begin Provided material

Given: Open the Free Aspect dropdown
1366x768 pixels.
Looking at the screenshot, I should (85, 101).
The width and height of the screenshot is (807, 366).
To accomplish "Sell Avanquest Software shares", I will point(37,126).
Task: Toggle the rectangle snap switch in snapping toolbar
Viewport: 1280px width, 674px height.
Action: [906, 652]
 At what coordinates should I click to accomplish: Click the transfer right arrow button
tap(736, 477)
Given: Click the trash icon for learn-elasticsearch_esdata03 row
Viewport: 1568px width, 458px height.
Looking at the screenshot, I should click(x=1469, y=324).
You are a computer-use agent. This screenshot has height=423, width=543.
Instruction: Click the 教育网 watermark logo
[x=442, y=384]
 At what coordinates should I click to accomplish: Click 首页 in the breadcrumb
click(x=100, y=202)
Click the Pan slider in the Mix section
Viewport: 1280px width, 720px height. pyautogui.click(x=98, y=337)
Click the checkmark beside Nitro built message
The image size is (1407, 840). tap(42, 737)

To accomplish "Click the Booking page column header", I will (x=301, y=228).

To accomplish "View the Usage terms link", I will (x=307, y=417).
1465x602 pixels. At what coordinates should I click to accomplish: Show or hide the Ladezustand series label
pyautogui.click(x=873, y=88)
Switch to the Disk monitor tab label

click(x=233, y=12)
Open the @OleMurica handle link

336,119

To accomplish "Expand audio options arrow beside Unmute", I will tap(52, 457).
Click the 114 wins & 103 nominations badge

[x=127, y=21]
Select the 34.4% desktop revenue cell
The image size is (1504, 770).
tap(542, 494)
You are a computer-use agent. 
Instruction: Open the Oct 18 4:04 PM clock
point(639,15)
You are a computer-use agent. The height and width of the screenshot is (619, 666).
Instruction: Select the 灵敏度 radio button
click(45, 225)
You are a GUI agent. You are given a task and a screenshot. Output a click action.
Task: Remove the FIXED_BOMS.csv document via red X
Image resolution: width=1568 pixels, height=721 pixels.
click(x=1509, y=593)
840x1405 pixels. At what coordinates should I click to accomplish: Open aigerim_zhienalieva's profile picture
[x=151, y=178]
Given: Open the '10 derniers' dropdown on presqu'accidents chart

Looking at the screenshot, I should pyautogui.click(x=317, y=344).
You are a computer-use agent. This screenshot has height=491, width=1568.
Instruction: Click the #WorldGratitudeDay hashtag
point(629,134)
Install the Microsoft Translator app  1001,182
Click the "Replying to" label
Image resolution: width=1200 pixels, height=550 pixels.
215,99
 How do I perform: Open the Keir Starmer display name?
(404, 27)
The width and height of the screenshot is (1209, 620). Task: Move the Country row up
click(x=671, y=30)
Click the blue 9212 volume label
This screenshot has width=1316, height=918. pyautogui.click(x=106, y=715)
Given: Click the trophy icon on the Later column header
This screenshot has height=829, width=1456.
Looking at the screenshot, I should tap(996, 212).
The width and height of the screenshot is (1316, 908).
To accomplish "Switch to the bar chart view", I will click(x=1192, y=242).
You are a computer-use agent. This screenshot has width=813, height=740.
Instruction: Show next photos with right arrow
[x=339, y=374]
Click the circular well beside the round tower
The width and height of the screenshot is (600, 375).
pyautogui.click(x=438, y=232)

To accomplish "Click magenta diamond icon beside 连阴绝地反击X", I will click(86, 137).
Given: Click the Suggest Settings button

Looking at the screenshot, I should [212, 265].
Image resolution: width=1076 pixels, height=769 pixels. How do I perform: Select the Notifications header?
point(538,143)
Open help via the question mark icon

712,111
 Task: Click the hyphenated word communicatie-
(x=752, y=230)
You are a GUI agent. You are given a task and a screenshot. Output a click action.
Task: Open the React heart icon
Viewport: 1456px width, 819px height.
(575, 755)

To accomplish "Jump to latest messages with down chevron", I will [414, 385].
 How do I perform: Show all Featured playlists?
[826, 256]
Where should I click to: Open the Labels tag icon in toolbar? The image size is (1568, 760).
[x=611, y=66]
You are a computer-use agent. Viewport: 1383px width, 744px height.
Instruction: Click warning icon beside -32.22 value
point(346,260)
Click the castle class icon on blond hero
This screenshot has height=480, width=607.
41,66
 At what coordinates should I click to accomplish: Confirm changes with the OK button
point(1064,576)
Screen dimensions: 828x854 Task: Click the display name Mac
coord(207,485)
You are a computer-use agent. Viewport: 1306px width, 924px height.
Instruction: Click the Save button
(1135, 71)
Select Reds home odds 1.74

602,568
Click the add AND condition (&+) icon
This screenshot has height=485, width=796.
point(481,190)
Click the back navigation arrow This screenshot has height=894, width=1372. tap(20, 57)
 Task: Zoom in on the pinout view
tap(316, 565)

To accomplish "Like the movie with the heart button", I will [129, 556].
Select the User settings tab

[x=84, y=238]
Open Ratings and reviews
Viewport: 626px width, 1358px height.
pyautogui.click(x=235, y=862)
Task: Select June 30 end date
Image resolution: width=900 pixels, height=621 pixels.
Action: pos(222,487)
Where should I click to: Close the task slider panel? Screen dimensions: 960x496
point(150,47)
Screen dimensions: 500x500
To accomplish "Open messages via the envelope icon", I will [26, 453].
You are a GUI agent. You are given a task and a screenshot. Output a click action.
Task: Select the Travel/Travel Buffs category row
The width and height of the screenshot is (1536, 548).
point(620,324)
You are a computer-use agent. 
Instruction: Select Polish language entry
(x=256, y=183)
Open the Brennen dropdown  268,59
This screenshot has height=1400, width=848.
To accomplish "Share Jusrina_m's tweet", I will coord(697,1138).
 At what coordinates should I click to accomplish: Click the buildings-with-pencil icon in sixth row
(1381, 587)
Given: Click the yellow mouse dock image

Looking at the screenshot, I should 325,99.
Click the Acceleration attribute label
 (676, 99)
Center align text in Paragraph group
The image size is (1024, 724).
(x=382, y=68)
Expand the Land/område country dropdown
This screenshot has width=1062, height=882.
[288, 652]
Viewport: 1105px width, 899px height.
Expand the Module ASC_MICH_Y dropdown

end Provided material

Copy out the stretch of records from the line containing "Image resolution: width=1076" through the line containing "Open the Brennen", reproducing each line without any change.

Task result:
Image resolution: width=1076 pixels, height=769 pixels. How do I perform: Select the Notifications header?
point(538,143)
Open help via the question mark icon

712,111
 Task: Click the hyphenated word communicatie-
(x=752, y=230)
You are a GUI agent. You are given a task and a screenshot. Output a click action.
Task: Open the React heart icon
Viewport: 1456px width, 819px height.
(575, 755)

To accomplish "Jump to latest messages with down chevron", I will [414, 385].
 How do I perform: Show all Featured playlists?
[826, 256]
Where should I click to: Open the Labels tag icon in toolbar? The image size is (1568, 760).
[x=611, y=66]
You are a computer-use agent. Viewport: 1383px width, 744px height.
Instruction: Click warning icon beside -32.22 value
point(346,260)
Click the castle class icon on blond hero
This screenshot has height=480, width=607.
41,66
 At what coordinates should I click to accomplish: Confirm changes with the OK button
point(1064,576)
Screen dimensions: 828x854 Task: Click the display name Mac
coord(207,485)
You are a computer-use agent. Viewport: 1306px width, 924px height.
Instruction: Click the Save button
(1135, 71)
Select Reds home odds 1.74

602,568
Click the add AND condition (&+) icon
This screenshot has height=485, width=796.
point(481,190)
Click the back navigation arrow This screenshot has height=894, width=1372. tap(20, 57)
 Task: Zoom in on the pinout view
tap(316, 565)

To accomplish "Like the movie with the heart button", I will [129, 556].
Select the User settings tab

[x=84, y=238]
Open Ratings and reviews
Viewport: 626px width, 1358px height.
pyautogui.click(x=235, y=862)
Task: Select June 30 end date
Image resolution: width=900 pixels, height=621 pixels.
Action: pos(222,487)
Where should I click to: Close the task slider panel? Screen dimensions: 960x496
point(150,47)
Screen dimensions: 500x500
To accomplish "Open messages via the envelope icon", I will [26, 453].
You are a GUI agent. You are given a task and a screenshot. Output a click action.
Task: Select the Travel/Travel Buffs category row
The width and height of the screenshot is (1536, 548).
point(620,324)
You are a computer-use agent. 
Instruction: Select Polish language entry
(x=256, y=183)
Open the Brennen dropdown  268,59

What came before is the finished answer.